[Exercise requirements] In the items below, turn everything from the line containing "Given: Edit the MNC field" down to the line containing "This screenshot has width=975, height=500." into a Markdown table with the columns Row and Line text. Skip blank lines and leave the pictures out.
[begin Input rows]
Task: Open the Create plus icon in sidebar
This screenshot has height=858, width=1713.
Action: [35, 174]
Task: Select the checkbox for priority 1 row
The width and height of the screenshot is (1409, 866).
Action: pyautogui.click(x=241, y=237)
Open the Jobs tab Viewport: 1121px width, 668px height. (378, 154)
[end Input rows]
[begin Input rows]
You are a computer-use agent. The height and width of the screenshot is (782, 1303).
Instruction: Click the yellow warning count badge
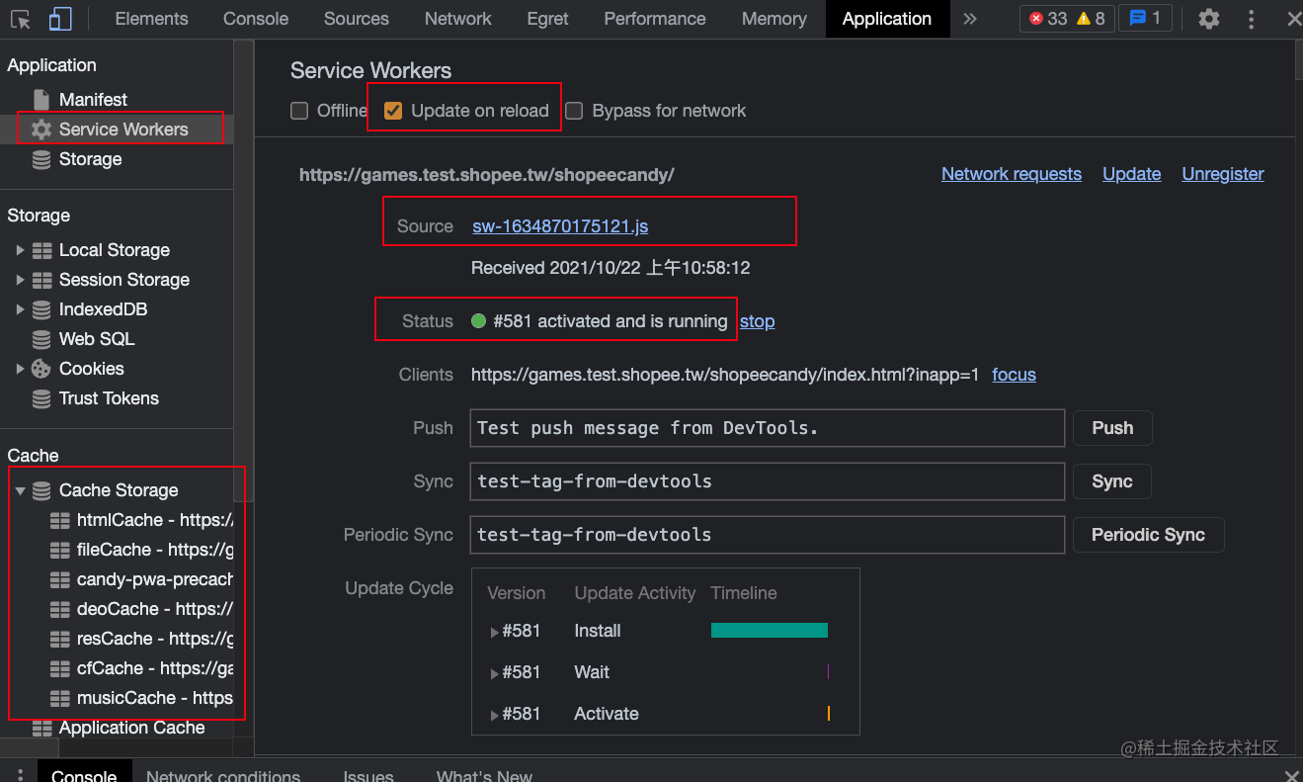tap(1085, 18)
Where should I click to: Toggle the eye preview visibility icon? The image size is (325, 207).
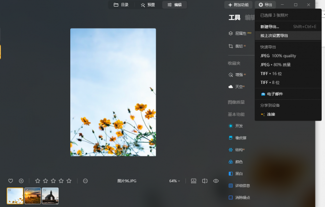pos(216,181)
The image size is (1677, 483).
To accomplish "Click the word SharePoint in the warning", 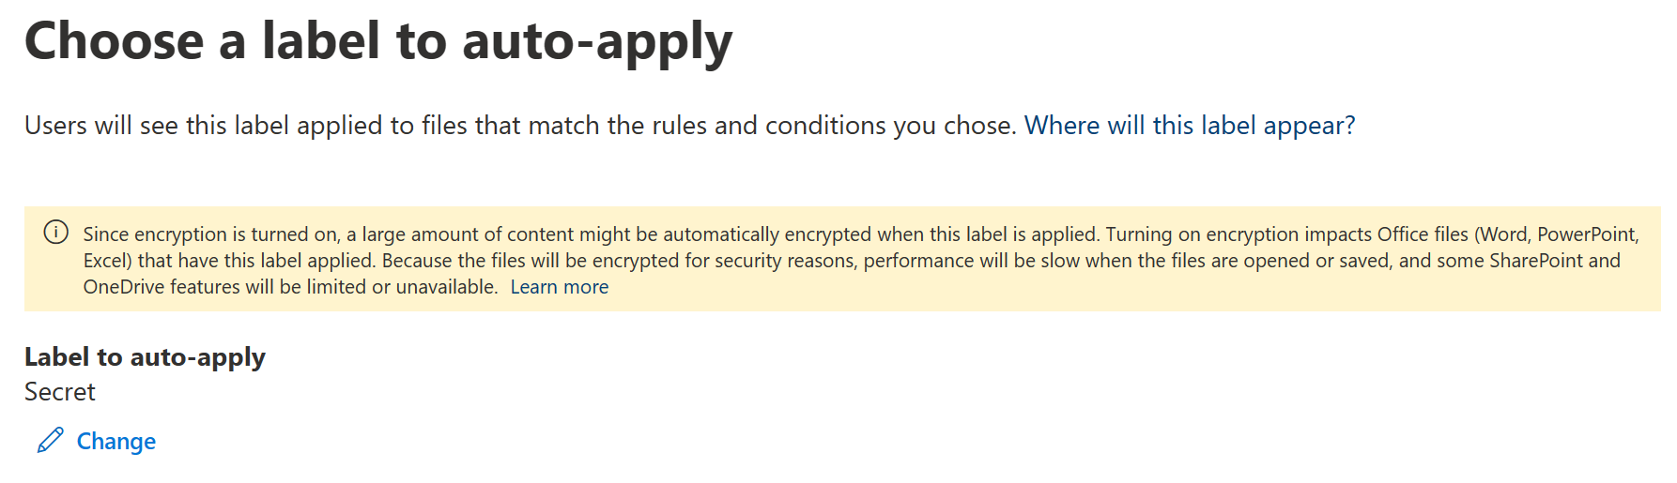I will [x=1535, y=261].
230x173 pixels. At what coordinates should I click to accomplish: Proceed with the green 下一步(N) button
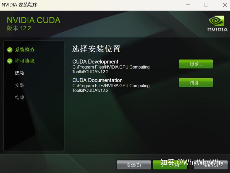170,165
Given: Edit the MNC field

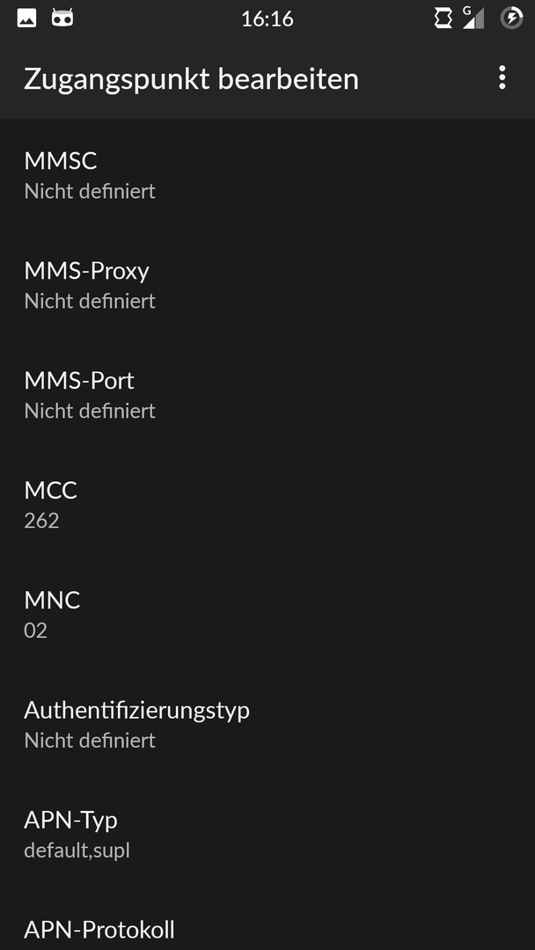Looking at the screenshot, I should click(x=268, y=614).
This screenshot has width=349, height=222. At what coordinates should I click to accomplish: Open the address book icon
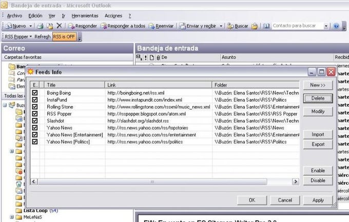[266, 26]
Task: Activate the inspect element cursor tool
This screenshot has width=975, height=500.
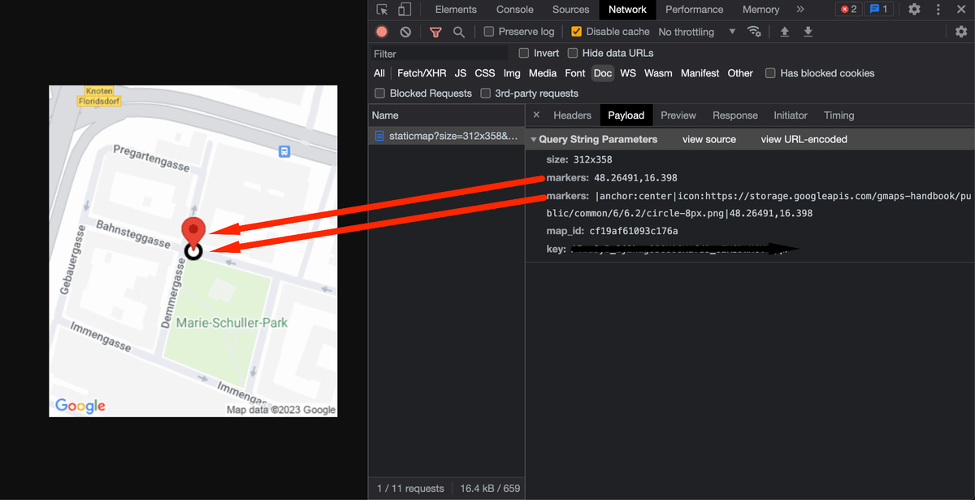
[end Input rows]
[begin Input rows]
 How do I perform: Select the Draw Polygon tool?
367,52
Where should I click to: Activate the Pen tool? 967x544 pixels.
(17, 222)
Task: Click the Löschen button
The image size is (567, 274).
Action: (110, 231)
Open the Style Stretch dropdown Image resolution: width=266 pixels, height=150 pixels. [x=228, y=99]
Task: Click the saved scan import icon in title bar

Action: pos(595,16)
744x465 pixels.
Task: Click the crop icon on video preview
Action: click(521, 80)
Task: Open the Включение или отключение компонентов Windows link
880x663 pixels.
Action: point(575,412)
[end Input rows]
[Result of the task]
| Row | Line text |
|---|---|
| 1 | Given: Edit the MNC field |
| 2 | Looking at the screenshot, I should click(x=268, y=614). |
| 3 | This screenshot has width=349, height=222. At what coordinates should I click to accomplish: Open the address book icon |
| 4 | [266, 26] |
| 5 | Task: Activate the inspect element cursor tool |
| 6 | This screenshot has width=975, height=500. |